TEXT SEGMENT →
## START

Nowadays it is much easier to go to your local single crystal crystallographer and ask him to give you the set of absorption correction data. He will think you are crazy, because that information is completely irrelevant, but if you persist they will give it to you. What crystallographers do is to measure the morphology on their X-ray instrument with the aid of a digital microscope. The great benefit of this method is that the orientation of the unit cell is known with respect to the crystal faces. All the crystallographer has to do is to line up the crystal perpendicular to each of the crystal faces (which is done by the computer) and then he can simply measure the D(hkl) values from the display.
slide 324
I want to remind you that when you are measuring the angles between the crystal faces, these faces are lined up parallel to Miller planes. It can often be a little bit tricky to match up these angles with the lattice vectors especially for triclinic and monoclinic systems.
slide 325
Here we see a picture of a calculated morphology of acetaminophen. It was calculated using the BFDH method in Mercury. Notice that the unit cell is aligned so as to match the orientation of the crystal. This is useful because it allows you to figure out how the molecules are oriented at the crystal faces.

## END

Entries on where items appear:
## START

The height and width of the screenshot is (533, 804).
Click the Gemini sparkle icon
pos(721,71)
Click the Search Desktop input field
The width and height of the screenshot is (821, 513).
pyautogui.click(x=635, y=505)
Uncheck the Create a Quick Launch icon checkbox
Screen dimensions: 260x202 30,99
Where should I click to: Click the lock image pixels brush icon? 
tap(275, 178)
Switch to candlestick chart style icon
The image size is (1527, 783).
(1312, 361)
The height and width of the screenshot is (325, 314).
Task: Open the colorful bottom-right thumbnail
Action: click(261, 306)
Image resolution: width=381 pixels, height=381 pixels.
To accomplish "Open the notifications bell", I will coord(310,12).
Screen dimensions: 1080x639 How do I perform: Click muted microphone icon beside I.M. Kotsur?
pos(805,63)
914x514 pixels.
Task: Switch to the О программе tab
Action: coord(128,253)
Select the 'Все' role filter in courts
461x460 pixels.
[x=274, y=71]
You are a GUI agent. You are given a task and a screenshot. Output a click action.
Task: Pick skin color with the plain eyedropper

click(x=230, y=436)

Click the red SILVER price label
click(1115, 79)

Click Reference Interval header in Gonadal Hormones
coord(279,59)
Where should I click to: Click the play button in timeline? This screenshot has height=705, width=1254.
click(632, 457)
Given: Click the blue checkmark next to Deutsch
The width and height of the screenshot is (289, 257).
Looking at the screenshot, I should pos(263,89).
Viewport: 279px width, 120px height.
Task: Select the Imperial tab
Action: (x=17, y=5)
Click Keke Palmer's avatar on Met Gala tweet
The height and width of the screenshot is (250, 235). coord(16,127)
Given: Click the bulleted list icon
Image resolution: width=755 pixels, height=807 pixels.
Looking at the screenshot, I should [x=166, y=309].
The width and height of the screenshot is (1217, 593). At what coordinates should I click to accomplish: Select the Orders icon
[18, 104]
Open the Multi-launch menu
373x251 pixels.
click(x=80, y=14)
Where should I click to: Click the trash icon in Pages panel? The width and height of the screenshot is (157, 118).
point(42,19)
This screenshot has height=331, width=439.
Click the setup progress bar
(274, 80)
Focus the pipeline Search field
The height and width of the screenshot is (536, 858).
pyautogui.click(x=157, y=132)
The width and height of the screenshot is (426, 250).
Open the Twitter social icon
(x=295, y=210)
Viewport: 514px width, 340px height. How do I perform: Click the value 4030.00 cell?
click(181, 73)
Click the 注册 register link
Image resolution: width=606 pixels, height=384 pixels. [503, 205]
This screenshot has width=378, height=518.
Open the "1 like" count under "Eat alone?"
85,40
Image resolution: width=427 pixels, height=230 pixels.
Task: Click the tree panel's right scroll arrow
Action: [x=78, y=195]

## END

SHORT TASK →
Answer these questions using the text on crystal morphology.
1. What do crystallographers use alongside their X-ray instrument to measure morphology?
2. For which crystal systems can matching face angles to lattice vectors be tricky?
3. What method and program were used to calculate the acetaminophen morphology?

THE RESULT →
1. A digital microscope.
2. Triclinic and monoclinic systems.
3. The BFDH method in Mercury.